DATA FOR PROCESSING:
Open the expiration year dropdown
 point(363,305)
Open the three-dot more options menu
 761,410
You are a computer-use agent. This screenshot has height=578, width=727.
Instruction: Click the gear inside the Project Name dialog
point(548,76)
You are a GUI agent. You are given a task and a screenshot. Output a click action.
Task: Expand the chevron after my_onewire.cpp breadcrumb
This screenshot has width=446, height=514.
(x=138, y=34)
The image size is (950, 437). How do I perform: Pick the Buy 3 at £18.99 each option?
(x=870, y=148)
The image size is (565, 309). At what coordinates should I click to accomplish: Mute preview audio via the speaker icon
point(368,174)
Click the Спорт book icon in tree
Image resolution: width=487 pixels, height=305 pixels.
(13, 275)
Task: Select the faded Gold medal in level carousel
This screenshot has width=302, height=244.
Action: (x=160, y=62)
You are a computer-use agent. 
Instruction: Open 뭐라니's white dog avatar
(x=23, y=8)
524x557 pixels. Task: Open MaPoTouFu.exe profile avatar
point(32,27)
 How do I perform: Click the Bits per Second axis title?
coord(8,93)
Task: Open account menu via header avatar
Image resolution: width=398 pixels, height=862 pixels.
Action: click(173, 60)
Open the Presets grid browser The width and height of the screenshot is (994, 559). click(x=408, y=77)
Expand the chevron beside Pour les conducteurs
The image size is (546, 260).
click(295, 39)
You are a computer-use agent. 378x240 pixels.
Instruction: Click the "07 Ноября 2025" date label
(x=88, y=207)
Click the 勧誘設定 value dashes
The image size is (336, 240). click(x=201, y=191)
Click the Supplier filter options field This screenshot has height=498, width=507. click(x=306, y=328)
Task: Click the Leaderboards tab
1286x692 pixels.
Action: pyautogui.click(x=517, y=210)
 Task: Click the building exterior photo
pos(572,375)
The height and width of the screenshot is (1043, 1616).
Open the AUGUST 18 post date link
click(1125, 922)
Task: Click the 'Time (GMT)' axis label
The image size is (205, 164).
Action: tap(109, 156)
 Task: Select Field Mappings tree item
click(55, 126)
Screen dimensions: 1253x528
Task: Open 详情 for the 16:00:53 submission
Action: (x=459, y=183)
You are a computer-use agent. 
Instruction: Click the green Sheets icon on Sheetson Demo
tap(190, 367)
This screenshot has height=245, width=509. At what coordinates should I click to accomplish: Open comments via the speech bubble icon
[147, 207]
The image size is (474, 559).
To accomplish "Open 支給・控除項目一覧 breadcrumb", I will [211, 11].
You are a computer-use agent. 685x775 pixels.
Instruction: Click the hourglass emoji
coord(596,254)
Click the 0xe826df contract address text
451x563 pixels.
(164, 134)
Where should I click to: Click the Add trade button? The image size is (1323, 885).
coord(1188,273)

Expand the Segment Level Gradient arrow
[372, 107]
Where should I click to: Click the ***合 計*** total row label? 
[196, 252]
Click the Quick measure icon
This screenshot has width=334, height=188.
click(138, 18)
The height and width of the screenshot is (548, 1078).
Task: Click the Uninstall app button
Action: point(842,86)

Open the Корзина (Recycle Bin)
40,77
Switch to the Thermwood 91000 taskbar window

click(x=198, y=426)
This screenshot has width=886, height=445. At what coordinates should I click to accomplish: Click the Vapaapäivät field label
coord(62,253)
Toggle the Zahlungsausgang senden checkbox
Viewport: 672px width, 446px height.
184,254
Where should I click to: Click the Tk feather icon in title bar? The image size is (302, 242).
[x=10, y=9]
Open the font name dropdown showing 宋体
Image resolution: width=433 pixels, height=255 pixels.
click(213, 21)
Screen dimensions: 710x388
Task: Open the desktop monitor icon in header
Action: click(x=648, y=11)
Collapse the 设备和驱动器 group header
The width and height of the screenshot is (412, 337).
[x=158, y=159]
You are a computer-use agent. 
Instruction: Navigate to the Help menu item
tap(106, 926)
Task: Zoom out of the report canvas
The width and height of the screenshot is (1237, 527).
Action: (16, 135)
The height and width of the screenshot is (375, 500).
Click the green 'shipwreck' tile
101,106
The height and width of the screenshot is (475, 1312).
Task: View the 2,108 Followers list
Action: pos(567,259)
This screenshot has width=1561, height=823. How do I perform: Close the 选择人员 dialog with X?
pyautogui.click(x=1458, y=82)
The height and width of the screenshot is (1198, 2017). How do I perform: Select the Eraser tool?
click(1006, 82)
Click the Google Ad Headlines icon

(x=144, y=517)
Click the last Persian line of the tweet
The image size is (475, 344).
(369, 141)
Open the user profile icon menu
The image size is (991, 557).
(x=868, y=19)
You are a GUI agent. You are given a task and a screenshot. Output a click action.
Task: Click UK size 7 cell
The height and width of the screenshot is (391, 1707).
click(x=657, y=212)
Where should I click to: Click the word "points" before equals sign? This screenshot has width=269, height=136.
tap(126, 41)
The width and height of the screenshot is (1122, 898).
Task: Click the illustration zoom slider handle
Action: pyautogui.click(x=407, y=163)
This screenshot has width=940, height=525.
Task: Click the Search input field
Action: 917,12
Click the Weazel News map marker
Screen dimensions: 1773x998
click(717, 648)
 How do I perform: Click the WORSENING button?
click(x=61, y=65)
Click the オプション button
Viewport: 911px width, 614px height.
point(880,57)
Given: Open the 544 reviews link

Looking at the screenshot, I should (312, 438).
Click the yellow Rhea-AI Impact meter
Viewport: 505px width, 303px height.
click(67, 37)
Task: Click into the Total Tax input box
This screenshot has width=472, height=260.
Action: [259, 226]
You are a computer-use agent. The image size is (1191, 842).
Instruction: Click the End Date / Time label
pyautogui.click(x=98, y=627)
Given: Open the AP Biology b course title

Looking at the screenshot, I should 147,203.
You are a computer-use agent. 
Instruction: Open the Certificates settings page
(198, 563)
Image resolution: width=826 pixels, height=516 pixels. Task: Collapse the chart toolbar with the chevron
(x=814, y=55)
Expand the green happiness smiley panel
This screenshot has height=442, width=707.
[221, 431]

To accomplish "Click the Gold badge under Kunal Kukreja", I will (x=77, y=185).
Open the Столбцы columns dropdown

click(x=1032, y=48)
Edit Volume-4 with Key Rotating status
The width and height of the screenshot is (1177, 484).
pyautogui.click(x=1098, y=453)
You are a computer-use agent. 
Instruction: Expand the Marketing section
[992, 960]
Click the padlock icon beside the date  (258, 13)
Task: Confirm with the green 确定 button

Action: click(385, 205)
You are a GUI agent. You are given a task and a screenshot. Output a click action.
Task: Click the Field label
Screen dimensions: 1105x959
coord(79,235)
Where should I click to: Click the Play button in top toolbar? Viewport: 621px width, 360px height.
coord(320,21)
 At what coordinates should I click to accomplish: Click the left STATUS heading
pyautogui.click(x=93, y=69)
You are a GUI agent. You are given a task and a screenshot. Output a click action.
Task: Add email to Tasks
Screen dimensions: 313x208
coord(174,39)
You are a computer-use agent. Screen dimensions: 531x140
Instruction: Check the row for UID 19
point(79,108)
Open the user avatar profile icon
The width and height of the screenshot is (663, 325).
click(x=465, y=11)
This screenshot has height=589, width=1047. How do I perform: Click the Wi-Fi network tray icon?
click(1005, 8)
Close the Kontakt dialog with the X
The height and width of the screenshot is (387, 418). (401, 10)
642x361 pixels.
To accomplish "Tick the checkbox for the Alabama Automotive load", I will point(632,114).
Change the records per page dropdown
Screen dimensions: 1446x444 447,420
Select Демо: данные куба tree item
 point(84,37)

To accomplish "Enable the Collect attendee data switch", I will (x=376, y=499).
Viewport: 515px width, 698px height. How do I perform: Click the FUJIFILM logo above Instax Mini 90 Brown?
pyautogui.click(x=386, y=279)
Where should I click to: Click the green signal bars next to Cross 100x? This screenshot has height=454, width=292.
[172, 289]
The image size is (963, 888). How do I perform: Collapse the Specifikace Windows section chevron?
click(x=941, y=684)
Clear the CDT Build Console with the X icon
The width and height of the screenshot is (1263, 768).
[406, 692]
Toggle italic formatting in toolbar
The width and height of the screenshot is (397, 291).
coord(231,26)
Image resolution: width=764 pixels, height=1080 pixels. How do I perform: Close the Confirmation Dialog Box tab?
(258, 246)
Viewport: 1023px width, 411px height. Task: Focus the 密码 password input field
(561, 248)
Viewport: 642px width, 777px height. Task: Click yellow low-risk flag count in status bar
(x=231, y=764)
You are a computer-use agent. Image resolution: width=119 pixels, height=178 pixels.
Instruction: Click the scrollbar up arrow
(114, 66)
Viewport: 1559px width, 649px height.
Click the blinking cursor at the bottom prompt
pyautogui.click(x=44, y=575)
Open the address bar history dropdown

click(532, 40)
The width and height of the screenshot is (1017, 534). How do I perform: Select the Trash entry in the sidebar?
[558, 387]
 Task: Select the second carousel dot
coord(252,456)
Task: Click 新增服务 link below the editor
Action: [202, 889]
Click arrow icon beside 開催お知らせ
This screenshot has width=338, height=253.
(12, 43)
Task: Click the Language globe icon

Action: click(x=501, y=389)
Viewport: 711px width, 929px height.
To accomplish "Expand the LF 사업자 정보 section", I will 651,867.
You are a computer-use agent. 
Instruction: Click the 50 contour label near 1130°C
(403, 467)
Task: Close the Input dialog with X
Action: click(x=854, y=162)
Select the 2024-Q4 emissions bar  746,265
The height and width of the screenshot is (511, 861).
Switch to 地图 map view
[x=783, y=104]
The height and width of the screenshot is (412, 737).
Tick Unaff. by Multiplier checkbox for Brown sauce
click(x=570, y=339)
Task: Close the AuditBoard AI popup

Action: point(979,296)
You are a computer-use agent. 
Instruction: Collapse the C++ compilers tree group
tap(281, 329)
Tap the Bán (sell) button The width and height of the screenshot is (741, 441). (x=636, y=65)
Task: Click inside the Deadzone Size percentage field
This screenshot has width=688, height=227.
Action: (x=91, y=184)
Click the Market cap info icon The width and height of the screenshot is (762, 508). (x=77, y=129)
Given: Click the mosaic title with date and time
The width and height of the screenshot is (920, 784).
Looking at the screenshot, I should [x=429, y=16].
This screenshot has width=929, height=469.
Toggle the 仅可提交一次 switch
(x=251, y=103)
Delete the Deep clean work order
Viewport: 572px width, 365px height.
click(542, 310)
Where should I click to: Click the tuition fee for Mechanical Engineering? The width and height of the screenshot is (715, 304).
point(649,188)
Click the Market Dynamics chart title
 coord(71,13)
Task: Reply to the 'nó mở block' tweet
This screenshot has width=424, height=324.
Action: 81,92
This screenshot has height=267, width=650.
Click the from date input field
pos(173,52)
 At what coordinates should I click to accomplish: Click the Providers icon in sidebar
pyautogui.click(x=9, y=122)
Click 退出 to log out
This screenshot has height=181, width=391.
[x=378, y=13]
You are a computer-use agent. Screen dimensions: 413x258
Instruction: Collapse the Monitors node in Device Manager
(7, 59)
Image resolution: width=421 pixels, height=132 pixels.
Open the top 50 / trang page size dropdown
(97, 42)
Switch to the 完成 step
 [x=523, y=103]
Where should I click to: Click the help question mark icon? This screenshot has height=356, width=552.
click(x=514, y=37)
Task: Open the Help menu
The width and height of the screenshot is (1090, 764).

TASK GOAL: Restate the entries starting at the line containing "Where should I click to: Click the green" and ending at the line containing "I will 651,867.", with "Viewport" replaced by "Display" throughout and nothing else altered.

CORRECT ANSWER:
Where should I click to: Click the green signal bars next to Cross 100x? This screenshot has height=454, width=292.
[172, 289]
The image size is (963, 888). How do I perform: Collapse the Specifikace Windows section chevron?
click(x=941, y=684)
Clear the CDT Build Console with the X icon
The width and height of the screenshot is (1263, 768).
[406, 692]
Toggle italic formatting in toolbar
The width and height of the screenshot is (397, 291).
coord(231,26)
Image resolution: width=764 pixels, height=1080 pixels. How do I perform: Close the Confirmation Dialog Box tab?
(258, 246)
Display: 1023px width, 411px height. Task: Focus the 密码 password input field
(561, 248)
Display: 642px width, 777px height. Task: Click yellow low-risk flag count in status bar
(x=231, y=764)
You are a computer-use agent. Image resolution: width=119 pixels, height=178 pixels.
Instruction: Click the scrollbar up arrow
(114, 66)
Display: 1559px width, 649px height.
Click the blinking cursor at the bottom prompt
pyautogui.click(x=44, y=575)
Open the address bar history dropdown

click(532, 40)
The width and height of the screenshot is (1017, 534). How do I perform: Select the Trash entry in the sidebar?
[558, 387]
 Task: Select the second carousel dot
coord(252,456)
Task: Click 新增服务 link below the editor
Action: [202, 889]
Click arrow icon beside 開催お知らせ
This screenshot has width=338, height=253.
(12, 43)
Task: Click the Language globe icon

Action: click(x=501, y=389)
Display: 711px width, 929px height.
To accomplish "Expand the LF 사업자 정보 section", I will 651,867.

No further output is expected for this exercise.